I have been unable to sleep properly for weeks. A few days ago I went for a bath in the evening and I started thinking about all of this work stuff which has been building up for about a year, I was so fed up of the thoughts racing in my head, I let out a scream. In the bath. Needless to say, I did not sleep until 4am that day, or the next evening. I had a meeting with my team leader on webcam (I work from home) and I tried my best to hide the tiredness with makeup, but my energy/persona eventually creeped through, and it was noticeable I was in a very serious and sombre mood, going by the tiredness under my eyes and the overall seriousness on my face. It is intense.
To top this all off, one of my cats has been doing my absolute head in. He does not use his toilet and I have had to pick up after him. I had covid two weeks ago and I was woken up at half 5 in the morning with the sound of him scratching the wood floor because he had just crapped on the carpet. I got up to clean it up but he had gone right outside my bedroom door and my foot stepped on it a little bit. So at half 5 AM, with covid, I was cleaning cat **** off my bare foot. He has also been displaying other strange behaviour - I sat down after work, stressed and tired, and he starts encircling me by walking around the couch in a circle over and over again. I am ashamed to admit, I have screamed at him a few times and he just stares at me for ages. The energy is so clingy, it is driving me insane. I want to kill him and the intensity of that feeling is scaring me. I am thinking of giving him up if the intensity becomes unmanageable, but I don't think I could, a new owner would just have him put down but then, giving him up is better than keeping him here where he is getting screamed at by something 20x larger than himself.
I understand this is demons tempting me to murder (I have killed in past lives before), and Pluto is asking me - have I changed or am I still a killer? The demons want to tempt me to kill so I can go to hell.
This is the purpose of this thread. Here I will express my anger so that it can be transmuted into love. I am writing this thread today after having slept really well for the last couple of days, and today is Sunday, I had a lie in, all my housework is already done and I have been enjoying cooking. But, Venus-Mars-Pluto conjunction is a-coming. Soon, I will be snowed under by assignments from university, the power struggles at work may come to a head, and everyday I will still continue to pick up after that ******* cat with clingy behaviour.
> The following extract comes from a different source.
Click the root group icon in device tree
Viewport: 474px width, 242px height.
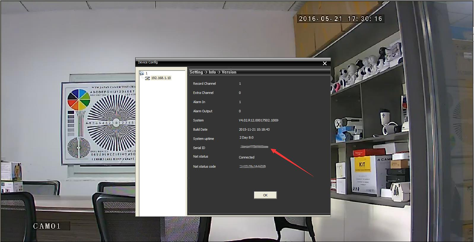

God help me. Here I will express my thoughts. Do not be tempted to take my negative energy and let it become your own - express your negativity in a healthy way. The purpose of this thread is not to tempt others into negativity or demonic behaviour, that is your own responsibility. This thread is to help me express my own. I have many thoughts. Hopefully this introduction has given some background info because from now on I will be posting without explanation. If you feel triggered or think what you need right now is love, please feel free to go to my 5D thread (https://www.astrologyweekly.com/forum/showthread.php?t=131840), or even my Tantra thread, which is about a journey into self-healing (https://www.astrologyweekly.com/forum/showthread.php?t=109821). The answer at the end of the day is always love but, I need a healthy outlet for my intense emotions right now. If I can express my dark urges then the demons will be less able to tempt me into using them against me.